_TASK_: Write down exactly the lines from the one below that has "Instruction: Insert hyperlink" to the end of the data, both ends included; the pictures should not appear in your copy.

[[ MATERIAL FOR THE TASK open ]]

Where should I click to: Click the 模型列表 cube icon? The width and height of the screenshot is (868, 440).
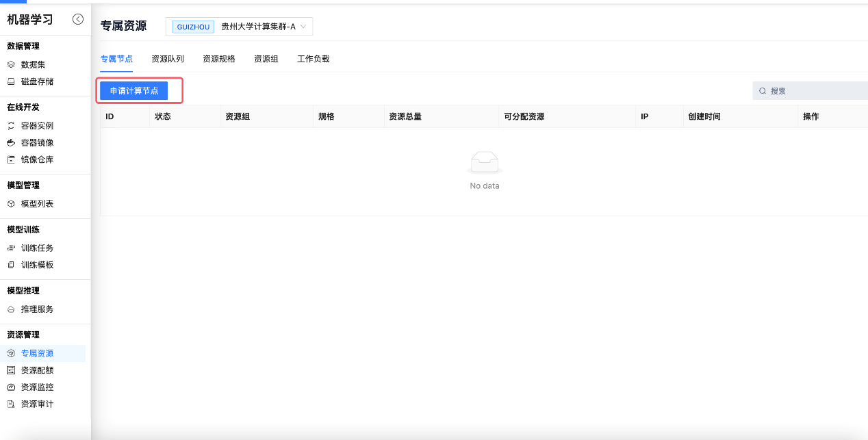coord(10,204)
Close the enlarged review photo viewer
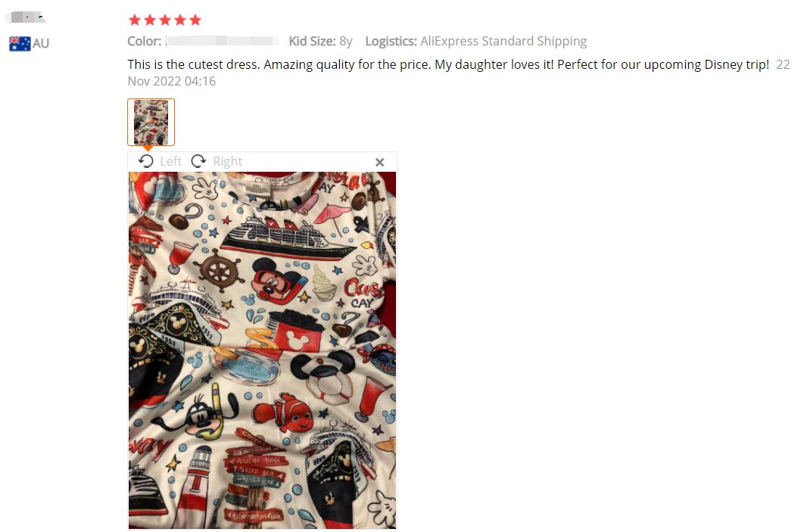Screen dimensions: 801x532 pyautogui.click(x=379, y=163)
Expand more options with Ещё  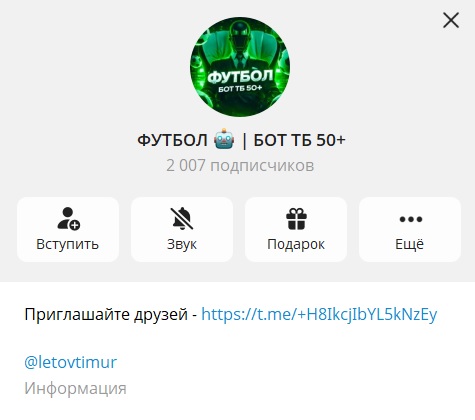pyautogui.click(x=410, y=229)
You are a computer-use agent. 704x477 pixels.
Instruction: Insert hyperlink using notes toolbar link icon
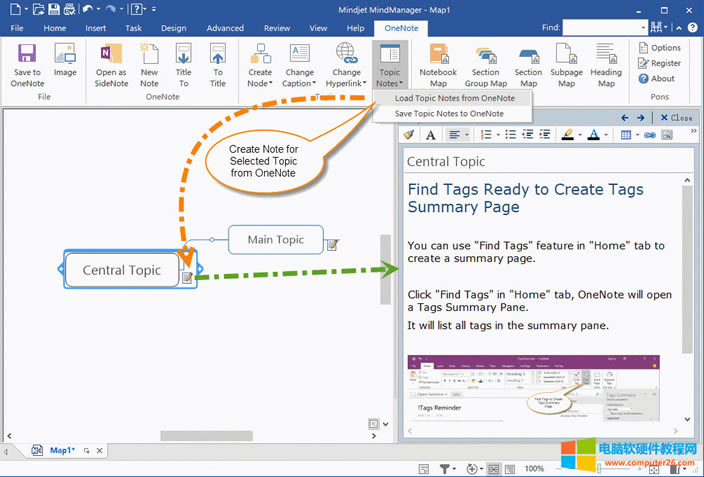point(650,134)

[[ MATERIAL FOR THE TASK closed ]]

_RESPONSE_:
Instruction: Insert hyperlink using notes toolbar link icon
point(650,134)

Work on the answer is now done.